EXERCISE BRIEF:
From the entries that follow, reproduce exactly and only the lines from the line with "This screenshot has width=868, height=488." to the line with "Given: Click the Redeem your code link", endpoints included.

SUPPLIED MATERIAL:

--- START ---

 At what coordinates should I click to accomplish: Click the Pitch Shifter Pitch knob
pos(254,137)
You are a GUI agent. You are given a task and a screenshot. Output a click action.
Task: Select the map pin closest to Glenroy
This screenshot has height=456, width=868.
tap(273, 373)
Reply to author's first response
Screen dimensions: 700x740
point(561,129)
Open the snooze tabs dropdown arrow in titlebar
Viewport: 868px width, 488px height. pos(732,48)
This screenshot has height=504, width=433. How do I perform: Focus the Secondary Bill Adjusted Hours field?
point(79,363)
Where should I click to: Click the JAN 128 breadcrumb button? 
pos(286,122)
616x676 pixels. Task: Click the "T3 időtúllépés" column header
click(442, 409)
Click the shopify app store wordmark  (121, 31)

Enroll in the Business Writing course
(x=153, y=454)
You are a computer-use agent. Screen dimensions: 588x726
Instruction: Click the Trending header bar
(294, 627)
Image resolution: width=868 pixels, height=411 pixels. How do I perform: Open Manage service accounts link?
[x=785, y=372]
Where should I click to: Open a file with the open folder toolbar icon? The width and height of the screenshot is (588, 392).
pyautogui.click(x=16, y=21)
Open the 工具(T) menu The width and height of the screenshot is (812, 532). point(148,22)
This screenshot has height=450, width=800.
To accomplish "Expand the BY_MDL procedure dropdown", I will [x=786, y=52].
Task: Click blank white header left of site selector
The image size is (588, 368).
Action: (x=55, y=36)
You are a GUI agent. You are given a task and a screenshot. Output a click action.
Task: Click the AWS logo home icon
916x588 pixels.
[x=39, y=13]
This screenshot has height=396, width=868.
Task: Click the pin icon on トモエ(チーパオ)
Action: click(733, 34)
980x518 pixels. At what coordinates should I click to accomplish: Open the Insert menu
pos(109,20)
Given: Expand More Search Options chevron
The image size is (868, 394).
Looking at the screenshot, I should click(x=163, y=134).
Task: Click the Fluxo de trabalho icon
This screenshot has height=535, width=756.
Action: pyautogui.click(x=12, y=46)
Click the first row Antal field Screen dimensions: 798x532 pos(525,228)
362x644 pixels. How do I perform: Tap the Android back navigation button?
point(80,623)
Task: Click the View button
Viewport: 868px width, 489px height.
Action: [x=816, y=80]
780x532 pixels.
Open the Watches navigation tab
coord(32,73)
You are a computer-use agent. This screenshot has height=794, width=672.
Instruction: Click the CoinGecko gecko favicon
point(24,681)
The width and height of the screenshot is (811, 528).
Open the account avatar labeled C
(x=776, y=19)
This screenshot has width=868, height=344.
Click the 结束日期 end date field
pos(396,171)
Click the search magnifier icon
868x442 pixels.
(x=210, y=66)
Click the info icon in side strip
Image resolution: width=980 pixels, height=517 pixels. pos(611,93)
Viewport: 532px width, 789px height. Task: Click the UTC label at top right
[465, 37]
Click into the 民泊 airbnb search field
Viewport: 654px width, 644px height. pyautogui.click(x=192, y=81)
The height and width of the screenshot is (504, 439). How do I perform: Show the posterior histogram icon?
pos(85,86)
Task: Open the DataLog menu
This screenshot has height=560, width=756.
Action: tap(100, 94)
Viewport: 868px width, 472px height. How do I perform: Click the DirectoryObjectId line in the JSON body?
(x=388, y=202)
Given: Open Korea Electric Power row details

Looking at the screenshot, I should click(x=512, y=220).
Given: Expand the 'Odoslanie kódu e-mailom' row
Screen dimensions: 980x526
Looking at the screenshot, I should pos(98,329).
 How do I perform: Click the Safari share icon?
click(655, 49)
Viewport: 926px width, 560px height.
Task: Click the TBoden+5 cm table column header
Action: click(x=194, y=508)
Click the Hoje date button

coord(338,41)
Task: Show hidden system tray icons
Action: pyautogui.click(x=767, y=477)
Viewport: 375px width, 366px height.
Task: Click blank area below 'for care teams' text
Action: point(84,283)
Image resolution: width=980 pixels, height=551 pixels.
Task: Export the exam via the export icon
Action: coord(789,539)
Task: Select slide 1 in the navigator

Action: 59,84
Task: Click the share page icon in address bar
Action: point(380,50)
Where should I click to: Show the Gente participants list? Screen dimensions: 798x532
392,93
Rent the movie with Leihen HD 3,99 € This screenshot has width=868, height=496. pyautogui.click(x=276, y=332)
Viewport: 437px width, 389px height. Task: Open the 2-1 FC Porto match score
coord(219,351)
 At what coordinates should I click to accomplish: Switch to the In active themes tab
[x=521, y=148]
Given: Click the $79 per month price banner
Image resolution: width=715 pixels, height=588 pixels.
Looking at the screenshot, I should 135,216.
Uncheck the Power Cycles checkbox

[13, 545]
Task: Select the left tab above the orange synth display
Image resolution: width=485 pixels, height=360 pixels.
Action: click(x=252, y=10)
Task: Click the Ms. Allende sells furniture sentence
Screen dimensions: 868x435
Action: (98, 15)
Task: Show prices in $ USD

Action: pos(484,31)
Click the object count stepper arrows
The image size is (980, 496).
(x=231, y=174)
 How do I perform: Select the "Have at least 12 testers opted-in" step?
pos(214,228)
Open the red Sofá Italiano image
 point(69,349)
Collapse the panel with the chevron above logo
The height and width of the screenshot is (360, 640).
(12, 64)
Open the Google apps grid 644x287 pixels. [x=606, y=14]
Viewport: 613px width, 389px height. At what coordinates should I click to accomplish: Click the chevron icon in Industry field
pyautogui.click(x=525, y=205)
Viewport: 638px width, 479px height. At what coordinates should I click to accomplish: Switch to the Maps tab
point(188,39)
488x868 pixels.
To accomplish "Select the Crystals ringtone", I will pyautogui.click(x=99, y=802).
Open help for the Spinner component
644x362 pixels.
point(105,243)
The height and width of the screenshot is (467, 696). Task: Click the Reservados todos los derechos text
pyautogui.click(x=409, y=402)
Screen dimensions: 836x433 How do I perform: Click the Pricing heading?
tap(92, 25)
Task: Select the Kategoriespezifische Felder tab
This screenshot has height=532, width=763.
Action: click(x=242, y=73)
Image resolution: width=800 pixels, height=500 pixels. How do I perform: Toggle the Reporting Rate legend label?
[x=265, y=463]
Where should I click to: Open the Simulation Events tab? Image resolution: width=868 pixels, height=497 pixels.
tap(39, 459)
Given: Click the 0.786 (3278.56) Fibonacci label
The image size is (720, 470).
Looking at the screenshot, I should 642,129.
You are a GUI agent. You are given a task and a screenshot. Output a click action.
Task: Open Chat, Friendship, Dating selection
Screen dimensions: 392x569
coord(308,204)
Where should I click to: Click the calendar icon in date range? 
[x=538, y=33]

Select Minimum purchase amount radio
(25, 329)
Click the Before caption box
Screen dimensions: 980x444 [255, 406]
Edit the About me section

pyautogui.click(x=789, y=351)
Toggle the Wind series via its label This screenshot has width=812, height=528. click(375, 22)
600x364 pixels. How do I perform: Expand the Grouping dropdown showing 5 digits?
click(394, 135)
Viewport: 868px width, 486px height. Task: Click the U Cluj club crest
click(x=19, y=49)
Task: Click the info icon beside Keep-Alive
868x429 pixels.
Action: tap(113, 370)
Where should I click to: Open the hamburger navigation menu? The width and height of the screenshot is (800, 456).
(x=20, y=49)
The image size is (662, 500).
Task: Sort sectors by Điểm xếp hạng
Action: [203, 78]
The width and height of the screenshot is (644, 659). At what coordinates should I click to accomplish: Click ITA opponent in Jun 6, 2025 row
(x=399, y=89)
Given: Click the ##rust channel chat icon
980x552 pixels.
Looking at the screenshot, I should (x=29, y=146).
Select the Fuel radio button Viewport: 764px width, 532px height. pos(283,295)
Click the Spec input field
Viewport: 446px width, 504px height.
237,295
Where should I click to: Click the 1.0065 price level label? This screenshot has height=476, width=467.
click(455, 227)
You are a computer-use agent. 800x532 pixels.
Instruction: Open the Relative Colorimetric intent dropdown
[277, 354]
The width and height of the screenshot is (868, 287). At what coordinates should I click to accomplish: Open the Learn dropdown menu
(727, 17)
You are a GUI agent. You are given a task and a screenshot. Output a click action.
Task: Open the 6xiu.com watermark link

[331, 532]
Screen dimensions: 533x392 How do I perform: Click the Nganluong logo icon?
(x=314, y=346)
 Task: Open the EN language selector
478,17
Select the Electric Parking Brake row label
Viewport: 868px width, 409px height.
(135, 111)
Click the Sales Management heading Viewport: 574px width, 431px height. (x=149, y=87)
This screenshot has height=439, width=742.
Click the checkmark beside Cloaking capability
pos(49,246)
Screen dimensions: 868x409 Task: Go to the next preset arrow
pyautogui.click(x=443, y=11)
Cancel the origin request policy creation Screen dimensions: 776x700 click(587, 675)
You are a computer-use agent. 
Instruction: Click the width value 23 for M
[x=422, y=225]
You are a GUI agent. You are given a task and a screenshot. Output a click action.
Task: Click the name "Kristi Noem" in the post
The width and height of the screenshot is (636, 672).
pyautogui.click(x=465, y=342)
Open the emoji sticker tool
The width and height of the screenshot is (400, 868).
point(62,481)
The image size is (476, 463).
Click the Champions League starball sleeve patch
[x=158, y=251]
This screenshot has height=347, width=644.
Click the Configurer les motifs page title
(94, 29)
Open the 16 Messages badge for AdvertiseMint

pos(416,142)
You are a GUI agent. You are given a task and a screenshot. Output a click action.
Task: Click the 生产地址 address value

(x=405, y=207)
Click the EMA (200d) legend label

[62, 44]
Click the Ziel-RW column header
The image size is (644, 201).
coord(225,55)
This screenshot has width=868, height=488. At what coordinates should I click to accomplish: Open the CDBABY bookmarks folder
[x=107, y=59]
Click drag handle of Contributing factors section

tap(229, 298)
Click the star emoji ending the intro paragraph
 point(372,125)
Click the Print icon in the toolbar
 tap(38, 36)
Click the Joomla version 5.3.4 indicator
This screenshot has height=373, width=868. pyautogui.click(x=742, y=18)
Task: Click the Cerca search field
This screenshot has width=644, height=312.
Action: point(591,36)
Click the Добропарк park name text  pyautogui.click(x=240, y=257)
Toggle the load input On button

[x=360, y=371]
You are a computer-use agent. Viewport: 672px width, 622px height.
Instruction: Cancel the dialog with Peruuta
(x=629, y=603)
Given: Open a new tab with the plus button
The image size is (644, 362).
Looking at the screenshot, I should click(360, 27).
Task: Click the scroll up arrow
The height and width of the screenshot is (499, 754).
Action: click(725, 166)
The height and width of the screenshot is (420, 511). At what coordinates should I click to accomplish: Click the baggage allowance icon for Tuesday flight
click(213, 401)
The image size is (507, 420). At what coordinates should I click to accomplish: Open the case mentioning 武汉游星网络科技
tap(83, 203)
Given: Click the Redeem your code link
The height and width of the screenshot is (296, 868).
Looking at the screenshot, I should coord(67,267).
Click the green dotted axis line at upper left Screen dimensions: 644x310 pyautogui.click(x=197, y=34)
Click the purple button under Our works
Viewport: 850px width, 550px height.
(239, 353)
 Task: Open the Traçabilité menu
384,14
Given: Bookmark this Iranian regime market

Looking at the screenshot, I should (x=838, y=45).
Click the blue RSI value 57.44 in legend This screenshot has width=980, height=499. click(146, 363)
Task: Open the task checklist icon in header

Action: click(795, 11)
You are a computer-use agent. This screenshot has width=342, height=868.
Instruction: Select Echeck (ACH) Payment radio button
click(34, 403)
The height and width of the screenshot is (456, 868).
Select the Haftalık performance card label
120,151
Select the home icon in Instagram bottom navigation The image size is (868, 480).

--- END ---

EXPECTED ANSWER:
This screenshot has width=868, height=488. At what coordinates should I click to accomplish: Open the CDBABY bookmarks folder
[x=107, y=59]
Click drag handle of Contributing factors section

tap(229, 298)
Click the star emoji ending the intro paragraph
 point(372,125)
Click the Print icon in the toolbar
 tap(38, 36)
Click the Joomla version 5.3.4 indicator
This screenshot has height=373, width=868. pyautogui.click(x=742, y=18)
Task: Click the Cerca search field
This screenshot has width=644, height=312.
Action: point(591,36)
Click the Добропарк park name text  pyautogui.click(x=240, y=257)
Toggle the load input On button

[x=360, y=371]
You are a computer-use agent. Viewport: 672px width, 622px height.
Instruction: Cancel the dialog with Peruuta
(x=629, y=603)
Given: Open a new tab with the plus button
The image size is (644, 362).
Looking at the screenshot, I should click(360, 27).
Task: Click the scroll up arrow
The height and width of the screenshot is (499, 754).
Action: click(725, 166)
The height and width of the screenshot is (420, 511). At what coordinates should I click to accomplish: Click the baggage allowance icon for Tuesday flight
click(213, 401)
The image size is (507, 420). At what coordinates should I click to accomplish: Open the case mentioning 武汉游星网络科技
tap(83, 203)
Given: Click the Redeem your code link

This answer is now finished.